Metin parçası:
Yurt yüzeyinde açlık, yoksulluk, korku, sefalet kol gezerken, her mahallede bir yandaş, yalaka milyarder ortaya çıkıyor…
Ülkemizde halkın, insanlığın, toplumun zararına ne varsa hızla artıyor, çoğalıyor. Ama halkın, insanlığın, toplumun yararına ne varsa hızla eksiliyor, azalıyor.
İnsanlarımızın geçinmesi, karnını doyurması, çoluğunu çocuğunu okutup, onu bir iş sahibi yapması gittikçe zorlaşıyor. Yoksulluk, çaresizlik, işsizlik diz boyu…
Toplum, baskı ve zulüm altında…
Fabrikalar yok pahasına kapış kapış satılıyor. İstihdam alanları daralıyor. Teknoloji yok oluyor.
Aklın, uygarlığın yerini hurafeler, batıl inançlar alıyor.
Fen liselerinin, bilim yuvalarının yerini tarikatlar, tekkeler, şeyhler, şıhlar alıyor. El üstünde tutuluyorlar.
Kadın değersizleştiriliyor. Küçümseniyor. Arka plana atılıyor.
Cübbeli Ahmet Hoca diye birisi çıkıyor, “Ekseri cehennem ehli, kadınlardır…” diyor ve ekliyor:
“İyiliğe nankörlük ederler, kocaya saygı etmezler. Kadınlar çok lanet okurlar… ”Bir başka tarikat lideri de çıkıyor, “Kadın, malıyla da güzelliği ile de fitne olabilir…” diyor
Bütün bu konuşmalar ve düşünceler, “Kadını yarım akıllı ve her an suç işlemeye hazır bir mahlûk(!)” olarak gören cahil dincilerin inançlarını ortaya koymaktadır.

Kısa görev: Yoksulluk ve kadının küçümsenmesi üzerine yukarıdaki yazıyı, son cümlesinden sonra aynı dille birkaç paragraf daha yazarak devam ettirin.

Kayıtlar:

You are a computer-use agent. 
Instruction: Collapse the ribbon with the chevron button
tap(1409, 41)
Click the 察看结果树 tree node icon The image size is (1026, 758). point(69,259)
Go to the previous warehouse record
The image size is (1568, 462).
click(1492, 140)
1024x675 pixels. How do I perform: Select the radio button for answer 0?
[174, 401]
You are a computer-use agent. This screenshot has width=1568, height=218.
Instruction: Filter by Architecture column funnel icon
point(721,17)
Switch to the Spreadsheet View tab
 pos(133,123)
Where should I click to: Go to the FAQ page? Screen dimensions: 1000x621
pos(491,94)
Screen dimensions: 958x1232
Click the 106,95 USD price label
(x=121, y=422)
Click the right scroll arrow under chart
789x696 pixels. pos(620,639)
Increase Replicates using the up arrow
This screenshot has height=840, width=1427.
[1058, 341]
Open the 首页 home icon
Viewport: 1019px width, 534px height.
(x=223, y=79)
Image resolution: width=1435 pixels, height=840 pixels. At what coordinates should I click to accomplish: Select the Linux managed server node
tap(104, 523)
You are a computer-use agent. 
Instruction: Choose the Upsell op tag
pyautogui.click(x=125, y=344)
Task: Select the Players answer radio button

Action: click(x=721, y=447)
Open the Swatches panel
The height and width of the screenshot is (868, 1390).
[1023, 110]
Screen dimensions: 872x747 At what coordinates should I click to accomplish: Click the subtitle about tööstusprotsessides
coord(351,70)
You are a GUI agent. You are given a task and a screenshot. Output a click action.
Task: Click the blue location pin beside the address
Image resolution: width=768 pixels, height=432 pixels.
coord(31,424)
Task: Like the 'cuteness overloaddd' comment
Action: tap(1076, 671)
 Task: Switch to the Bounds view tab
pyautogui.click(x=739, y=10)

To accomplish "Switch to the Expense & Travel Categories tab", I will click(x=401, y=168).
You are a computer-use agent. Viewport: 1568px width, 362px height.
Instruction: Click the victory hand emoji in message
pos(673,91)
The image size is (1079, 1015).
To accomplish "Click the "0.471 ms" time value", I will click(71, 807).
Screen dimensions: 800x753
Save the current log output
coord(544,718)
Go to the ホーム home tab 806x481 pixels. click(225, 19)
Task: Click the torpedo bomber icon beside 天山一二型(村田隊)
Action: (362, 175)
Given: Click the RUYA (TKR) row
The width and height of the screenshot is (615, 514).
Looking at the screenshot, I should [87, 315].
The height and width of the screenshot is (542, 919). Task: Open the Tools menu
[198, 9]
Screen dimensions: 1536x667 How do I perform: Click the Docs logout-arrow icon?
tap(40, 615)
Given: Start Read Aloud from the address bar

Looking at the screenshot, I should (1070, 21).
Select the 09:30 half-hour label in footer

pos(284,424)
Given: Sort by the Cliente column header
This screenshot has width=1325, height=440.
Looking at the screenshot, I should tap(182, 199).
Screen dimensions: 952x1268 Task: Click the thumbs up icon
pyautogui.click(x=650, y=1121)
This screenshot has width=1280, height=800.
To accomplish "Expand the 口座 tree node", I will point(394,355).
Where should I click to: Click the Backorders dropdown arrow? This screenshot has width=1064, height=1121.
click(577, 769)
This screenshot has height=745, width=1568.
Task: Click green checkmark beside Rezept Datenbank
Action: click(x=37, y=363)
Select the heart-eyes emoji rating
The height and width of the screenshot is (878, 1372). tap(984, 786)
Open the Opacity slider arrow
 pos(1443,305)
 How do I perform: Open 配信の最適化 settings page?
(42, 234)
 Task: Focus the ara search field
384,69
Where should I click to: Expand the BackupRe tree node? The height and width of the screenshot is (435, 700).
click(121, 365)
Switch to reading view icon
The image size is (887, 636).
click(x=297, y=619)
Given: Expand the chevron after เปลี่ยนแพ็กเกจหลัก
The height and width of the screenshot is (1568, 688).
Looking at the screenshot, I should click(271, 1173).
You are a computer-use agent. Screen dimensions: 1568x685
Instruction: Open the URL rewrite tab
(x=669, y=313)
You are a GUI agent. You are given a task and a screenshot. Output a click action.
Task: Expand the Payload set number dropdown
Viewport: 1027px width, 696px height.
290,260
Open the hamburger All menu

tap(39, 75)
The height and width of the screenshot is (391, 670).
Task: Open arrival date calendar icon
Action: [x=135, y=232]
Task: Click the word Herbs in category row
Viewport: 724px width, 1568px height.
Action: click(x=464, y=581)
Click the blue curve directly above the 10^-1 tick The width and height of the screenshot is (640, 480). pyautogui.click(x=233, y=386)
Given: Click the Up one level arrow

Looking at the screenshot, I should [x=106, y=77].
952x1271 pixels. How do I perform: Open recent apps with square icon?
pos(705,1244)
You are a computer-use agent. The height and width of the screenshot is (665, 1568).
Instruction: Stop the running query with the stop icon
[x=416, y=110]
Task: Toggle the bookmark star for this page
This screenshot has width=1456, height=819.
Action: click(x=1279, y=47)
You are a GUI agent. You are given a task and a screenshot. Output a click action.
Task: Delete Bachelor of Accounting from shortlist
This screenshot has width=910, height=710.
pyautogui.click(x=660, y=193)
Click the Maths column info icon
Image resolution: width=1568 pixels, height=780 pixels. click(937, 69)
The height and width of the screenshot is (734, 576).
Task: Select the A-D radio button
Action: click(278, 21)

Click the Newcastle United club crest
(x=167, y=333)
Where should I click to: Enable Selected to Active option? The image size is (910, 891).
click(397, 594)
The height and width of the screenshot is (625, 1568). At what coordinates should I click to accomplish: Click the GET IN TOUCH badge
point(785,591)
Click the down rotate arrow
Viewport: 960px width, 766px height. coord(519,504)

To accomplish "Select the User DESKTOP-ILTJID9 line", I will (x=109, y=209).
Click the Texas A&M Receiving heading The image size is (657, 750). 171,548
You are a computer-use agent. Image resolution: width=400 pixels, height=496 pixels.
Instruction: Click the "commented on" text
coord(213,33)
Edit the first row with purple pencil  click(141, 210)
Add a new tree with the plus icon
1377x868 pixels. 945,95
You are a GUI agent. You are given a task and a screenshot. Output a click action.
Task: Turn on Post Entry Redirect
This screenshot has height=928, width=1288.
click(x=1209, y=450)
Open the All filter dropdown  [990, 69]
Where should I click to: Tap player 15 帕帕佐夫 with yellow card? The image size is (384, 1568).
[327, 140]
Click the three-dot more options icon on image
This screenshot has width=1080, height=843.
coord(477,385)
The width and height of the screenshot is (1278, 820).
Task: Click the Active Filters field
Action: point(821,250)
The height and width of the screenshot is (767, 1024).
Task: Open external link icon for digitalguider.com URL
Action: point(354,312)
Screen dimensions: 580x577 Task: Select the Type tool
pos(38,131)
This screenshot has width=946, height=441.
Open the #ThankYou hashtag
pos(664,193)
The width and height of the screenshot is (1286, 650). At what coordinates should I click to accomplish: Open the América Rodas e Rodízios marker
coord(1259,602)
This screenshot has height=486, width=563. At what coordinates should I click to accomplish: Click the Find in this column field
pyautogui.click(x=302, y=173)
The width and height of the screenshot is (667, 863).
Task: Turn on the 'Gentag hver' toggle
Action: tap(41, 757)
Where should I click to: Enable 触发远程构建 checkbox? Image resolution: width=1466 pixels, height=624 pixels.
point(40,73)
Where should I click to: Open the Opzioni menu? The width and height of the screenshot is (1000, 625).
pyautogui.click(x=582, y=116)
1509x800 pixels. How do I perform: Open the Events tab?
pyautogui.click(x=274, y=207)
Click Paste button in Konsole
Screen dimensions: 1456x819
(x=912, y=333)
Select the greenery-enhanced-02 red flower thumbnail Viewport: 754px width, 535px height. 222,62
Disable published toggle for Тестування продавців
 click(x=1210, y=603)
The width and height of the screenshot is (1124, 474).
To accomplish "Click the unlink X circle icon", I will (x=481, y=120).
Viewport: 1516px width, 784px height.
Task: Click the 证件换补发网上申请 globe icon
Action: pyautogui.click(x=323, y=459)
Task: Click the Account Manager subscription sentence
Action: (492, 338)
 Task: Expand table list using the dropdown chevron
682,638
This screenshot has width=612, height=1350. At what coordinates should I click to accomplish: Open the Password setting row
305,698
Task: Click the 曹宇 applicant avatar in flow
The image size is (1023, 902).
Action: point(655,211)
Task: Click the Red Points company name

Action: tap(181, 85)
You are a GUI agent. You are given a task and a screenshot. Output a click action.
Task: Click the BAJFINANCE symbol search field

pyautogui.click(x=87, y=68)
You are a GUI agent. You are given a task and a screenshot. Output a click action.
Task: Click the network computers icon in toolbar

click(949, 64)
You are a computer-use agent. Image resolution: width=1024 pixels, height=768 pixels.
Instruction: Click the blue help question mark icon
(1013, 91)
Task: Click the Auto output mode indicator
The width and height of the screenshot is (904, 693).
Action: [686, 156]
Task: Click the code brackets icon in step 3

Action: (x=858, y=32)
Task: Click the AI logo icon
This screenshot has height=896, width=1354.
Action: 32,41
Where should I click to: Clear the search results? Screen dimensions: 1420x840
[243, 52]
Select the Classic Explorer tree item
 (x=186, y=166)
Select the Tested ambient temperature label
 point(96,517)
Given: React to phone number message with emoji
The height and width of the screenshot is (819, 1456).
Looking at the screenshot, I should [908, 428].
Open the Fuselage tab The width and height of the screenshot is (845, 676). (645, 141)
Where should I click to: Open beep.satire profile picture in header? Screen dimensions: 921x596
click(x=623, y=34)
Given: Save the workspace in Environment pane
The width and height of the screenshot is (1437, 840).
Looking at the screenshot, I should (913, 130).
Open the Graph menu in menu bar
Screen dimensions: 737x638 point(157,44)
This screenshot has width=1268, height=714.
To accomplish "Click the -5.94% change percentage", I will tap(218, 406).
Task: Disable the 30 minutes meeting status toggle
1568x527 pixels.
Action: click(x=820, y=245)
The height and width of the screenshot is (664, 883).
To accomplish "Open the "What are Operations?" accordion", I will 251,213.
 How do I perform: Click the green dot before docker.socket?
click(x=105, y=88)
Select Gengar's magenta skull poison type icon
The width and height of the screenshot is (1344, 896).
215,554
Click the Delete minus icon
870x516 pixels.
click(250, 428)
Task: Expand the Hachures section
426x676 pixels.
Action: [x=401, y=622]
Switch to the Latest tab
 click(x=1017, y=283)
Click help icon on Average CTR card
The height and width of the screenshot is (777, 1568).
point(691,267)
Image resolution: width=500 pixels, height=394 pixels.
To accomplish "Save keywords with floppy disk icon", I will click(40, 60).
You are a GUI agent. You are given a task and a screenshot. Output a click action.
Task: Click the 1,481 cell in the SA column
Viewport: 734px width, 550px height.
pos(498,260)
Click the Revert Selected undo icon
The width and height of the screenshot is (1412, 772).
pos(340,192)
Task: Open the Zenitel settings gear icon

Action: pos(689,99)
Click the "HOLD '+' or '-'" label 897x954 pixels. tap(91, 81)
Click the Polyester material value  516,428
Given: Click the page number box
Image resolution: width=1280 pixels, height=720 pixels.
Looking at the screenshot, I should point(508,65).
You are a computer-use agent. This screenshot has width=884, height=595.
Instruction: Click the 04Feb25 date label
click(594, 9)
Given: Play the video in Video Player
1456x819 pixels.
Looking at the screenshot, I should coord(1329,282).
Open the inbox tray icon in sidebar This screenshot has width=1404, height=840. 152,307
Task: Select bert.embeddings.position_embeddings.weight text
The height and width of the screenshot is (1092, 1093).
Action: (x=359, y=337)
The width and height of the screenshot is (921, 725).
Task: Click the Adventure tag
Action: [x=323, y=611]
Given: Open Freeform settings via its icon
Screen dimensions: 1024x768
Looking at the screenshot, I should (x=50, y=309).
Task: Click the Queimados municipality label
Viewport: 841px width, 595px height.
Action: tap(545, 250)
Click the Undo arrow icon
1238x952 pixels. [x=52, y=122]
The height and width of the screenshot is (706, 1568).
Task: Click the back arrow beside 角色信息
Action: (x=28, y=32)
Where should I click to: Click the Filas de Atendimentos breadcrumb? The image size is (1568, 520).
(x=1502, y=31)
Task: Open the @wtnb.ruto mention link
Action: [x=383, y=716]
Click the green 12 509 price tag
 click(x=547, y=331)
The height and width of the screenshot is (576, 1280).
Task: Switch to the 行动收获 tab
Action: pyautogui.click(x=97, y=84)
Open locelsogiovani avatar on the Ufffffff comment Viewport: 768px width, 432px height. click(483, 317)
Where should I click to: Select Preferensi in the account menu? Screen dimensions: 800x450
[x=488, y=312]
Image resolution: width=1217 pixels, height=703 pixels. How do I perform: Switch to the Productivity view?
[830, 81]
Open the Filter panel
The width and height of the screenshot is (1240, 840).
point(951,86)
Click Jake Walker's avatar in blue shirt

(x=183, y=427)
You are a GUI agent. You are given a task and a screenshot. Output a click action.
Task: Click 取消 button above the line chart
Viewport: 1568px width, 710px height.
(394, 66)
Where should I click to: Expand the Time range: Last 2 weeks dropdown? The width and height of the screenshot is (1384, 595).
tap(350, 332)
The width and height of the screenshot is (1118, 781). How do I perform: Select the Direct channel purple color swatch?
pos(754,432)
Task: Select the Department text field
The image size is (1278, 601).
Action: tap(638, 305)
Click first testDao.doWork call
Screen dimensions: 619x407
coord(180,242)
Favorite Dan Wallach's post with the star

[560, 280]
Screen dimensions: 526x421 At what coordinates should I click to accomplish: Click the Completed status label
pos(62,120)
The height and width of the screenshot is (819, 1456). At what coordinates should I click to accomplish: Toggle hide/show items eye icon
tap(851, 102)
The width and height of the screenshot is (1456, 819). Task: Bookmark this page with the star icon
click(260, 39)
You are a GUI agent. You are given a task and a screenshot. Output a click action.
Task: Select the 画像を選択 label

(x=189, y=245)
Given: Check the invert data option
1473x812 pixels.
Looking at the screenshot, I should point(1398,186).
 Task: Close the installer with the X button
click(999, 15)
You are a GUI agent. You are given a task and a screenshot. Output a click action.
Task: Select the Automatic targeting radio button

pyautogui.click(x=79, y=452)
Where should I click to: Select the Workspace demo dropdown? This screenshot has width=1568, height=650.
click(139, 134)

Cevap:
Bazıları da 6 yaşındaki kızların evlendirilebileceğini ileri sürmektedirler.
İşte bu yönlendirmelerin sonucunda ülkemizde 120 bin çocuk doğum yaptı ve bugün Türkiye’de evliliklerin yüzde 42’sini 10 ila 16 yaş aralığındaki çocuklar oluşturmaktadır.
CİMER’den, yani Cumhurbaşkanlığı İletişim Merkezinden verilen bilgilere göre, 18 ayda 21 bin 957 küçük kız gebe kalarak hastanelerde kayıt altına alındı!
CİMER, 15 yaşın altında tecavüze uğrayarak doğum yapan kız çocuğu sayısını 15 bin 937 olarak açıklıyor.
Türkiye, küçük yaştaki kız ya da erkek çocuklara karşı taciz ve tecavüz olaylarında dünya 3’üncüsü…
Son yıllarda şiddet, taciz ve tecavüz suçlarında 14 kat artış oldu. Son 4 yılda 800 kadın cinayeti işlendi.
Ve en önemli gerileme de çağdaş toplum yapısında yaşandı. “Demokrasi, özgürlük, eşitlik, insanca yaşam” yok edildi.
Korku dağları bekliyor şimdi. Yazarlar, çizerler ve halkımız dilediği gibi konuşamıyor, yazamıyor. Eleştiremiyor… Düşüncesini söyleyemiyor…
İktidara karşı görüş bildirenler, bozuk düzeni ve bozuk gidişi eleştirenler kendilerini ya savcılıkta buluyorlar ya emniyette… Cezalara çarptırılıyorlar.
Bağımsızlığı, dokunulmazlığı olan Ana Muhalefet lideri bile binlerce lira tazminat cezasına mahkûm edildi…
Bütün bunların yanında, “Kriz, miriz yok” dense de halkımız canlı canlı yaşayarak krizin farkına varıyor.
En düşük kiranın 500-600 TL olduğu vatanımızda insanlarımız 1600 TL ücretle yaşamlarını sürdürmeye zorlanıyorlar.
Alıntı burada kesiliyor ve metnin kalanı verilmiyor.